Of course, what I’m interested in doing with EX is not figuring out where internet culture is headed but where culture itself is headed. To me, the two are inextricable. But what I am really interested in is the stuff. I am really interested in output: creative work, records, writing, videos, interactive things, digital performances, creative software, even monolithic drivers like films and TV shows. I am interested less in people and platforms and more in output explicitly intended as culture. I am also, to be clear, interested in output that is not intended as culture but happens to rise to that level. EX’s weekly digest tracks trendlines and narratives along these lines, while our monthly recommendation send more explicitly curates and recommends discrete cultural output. I’m not sure if either editorial format is perfect for tracking where culture is headed – and, to be clear, Pao and Chris have different but complementary interests, both equally driving the shape of what we publish – but it’s a start. One of the things I’m most excited to work on this year is an interview series asking other people these same questions: Where is culture headed? What artwork reflects that? Recommendations from actual people with interesting taste will never get old, at least to me.

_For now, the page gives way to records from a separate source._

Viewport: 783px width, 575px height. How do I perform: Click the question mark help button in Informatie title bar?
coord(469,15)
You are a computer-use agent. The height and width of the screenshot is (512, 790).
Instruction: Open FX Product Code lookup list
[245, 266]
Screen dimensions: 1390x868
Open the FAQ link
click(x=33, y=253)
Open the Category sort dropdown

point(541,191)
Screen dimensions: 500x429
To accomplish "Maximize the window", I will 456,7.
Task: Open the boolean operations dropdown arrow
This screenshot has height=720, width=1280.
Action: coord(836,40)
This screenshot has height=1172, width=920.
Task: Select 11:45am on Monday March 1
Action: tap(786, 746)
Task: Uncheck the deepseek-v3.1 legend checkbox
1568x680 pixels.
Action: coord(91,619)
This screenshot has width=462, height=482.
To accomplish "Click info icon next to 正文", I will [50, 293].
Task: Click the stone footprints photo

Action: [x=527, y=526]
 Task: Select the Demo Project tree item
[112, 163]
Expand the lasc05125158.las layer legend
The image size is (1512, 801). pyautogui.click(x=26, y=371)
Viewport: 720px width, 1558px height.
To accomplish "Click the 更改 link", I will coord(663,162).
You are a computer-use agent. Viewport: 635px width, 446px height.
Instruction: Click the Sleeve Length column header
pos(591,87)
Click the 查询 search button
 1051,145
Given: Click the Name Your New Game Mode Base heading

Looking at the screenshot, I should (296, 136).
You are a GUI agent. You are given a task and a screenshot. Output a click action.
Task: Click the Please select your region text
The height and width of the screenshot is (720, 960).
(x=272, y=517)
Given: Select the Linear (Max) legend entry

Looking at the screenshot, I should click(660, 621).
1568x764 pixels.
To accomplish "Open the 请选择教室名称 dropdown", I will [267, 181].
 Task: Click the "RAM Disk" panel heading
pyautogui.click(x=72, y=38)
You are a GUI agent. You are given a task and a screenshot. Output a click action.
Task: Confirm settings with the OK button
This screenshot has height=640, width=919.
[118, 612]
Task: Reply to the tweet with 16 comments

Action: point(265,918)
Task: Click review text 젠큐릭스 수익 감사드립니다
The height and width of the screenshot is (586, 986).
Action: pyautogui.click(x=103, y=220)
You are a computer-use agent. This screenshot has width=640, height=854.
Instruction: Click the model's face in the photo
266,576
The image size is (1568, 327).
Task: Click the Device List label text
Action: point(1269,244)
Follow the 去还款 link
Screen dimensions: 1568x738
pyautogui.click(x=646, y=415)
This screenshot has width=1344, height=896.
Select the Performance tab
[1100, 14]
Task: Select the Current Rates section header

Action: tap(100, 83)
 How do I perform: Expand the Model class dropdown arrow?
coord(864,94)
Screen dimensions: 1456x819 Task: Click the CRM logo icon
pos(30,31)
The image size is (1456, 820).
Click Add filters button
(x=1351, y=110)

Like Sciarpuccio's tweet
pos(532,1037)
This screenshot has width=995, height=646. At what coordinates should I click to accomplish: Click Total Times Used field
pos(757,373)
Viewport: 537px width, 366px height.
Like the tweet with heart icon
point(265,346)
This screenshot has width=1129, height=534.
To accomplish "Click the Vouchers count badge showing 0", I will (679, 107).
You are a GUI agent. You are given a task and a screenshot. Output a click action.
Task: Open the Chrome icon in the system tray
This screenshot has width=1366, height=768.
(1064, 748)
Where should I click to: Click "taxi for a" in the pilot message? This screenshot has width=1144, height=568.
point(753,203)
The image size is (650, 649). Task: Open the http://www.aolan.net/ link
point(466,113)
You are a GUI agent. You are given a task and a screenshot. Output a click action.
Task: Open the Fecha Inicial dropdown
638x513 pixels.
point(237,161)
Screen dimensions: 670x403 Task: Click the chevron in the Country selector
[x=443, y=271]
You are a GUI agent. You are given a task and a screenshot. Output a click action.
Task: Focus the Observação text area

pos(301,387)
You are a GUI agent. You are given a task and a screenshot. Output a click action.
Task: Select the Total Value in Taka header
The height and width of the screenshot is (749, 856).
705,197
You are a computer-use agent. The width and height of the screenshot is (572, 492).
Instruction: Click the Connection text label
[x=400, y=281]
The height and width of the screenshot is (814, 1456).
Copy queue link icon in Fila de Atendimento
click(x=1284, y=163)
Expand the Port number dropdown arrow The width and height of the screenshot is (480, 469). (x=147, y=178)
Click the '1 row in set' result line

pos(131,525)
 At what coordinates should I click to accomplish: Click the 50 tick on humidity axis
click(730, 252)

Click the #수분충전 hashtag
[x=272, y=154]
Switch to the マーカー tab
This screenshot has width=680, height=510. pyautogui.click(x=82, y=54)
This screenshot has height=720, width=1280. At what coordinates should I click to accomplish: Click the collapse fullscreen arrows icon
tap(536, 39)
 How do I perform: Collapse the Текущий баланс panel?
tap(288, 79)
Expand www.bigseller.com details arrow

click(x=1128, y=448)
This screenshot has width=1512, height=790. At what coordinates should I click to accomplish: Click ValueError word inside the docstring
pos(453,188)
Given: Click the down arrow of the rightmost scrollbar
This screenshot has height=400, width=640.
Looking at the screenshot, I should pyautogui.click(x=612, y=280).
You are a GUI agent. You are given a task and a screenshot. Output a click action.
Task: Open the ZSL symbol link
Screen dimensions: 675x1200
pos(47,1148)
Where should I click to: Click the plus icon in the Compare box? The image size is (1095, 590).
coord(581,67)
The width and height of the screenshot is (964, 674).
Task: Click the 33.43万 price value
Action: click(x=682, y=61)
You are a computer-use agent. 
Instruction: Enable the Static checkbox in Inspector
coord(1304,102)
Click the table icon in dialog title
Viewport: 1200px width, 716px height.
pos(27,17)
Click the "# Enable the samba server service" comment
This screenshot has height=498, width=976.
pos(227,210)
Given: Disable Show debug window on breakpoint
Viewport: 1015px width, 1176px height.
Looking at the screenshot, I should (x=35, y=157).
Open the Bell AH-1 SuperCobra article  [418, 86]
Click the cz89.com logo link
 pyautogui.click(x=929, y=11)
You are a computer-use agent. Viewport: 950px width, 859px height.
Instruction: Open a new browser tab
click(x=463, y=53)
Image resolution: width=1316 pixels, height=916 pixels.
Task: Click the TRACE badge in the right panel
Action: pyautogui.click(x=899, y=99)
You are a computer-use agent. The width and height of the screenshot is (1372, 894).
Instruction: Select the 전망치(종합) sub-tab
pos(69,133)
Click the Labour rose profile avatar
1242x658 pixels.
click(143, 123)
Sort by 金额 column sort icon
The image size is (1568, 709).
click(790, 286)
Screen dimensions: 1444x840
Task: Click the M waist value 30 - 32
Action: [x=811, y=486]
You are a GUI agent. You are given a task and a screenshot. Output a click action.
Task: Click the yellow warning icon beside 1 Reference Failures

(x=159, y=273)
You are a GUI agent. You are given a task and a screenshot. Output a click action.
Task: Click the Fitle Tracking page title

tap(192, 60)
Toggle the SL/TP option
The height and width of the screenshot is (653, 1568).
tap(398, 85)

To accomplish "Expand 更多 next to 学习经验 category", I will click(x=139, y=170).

So, to put the original question to myself: where is culture headed? I have my theories. I think it involves games, a third space which has colonized the dreams and ambitions of multiple generations. I think music has transformed into a passive source of identity, becoming even more important, in some ways, than when it drove a monoculture. I think both of these mediums merge in the internet’s eldritch underdark, resurfacing in strange new forms on video platforms. I think A.I. is ripe for subversion. I think that the enshittification of the web and the intensifying climate crisis will drive cultural sensibilities back toward more analog, handcrafted, sustainable, and human pleasures, including live music, IRL gaming, lofi computing, and more intentional media consumption. I think media that emphasizes curation, data, and reporting will thrive in this ecosystem. I think culture writing can take cues from the best fashion writing, like Blackbird Spyplane, treating it as a fundamental part of living a worthwhile life. In this sense, I think culture writing can strive to be useful. 

The A.V. Club, when it was good, was so goddamn useful. I used it to find new movies and old interviews and writing that reflected thoughts I hadn’t been able to put words to yet. I could lose hours sorting and scouring the archives, savoring and disagreeing with lists of arcana. Pitchfork’s signature editorial convention – the Best New Music tag – recast their entire highfalutin critical apparatus in utilitarian terms. It codified discrete cultural output as uniquely indicative of the current moment, and maybe the next one, too. How useful! I hope EX is useful. I hope it surfaces interesting things. I hope I can explore and stress-test my ideas above about where culture is headed, and get the opinions and recommendations of other people who think seriously – perhaps obsessively – about these things. Maybe I am optimistic. As long as there is culture, it will be useful for people to write about it, think about it, curate it, and argue about it – because that's culture, too. 

EX is an attempt to build something small and sustainable. I don’t expect to answer the question at the top of this article, in other words, but I’ll wake up ready to keep trying for as long as I can.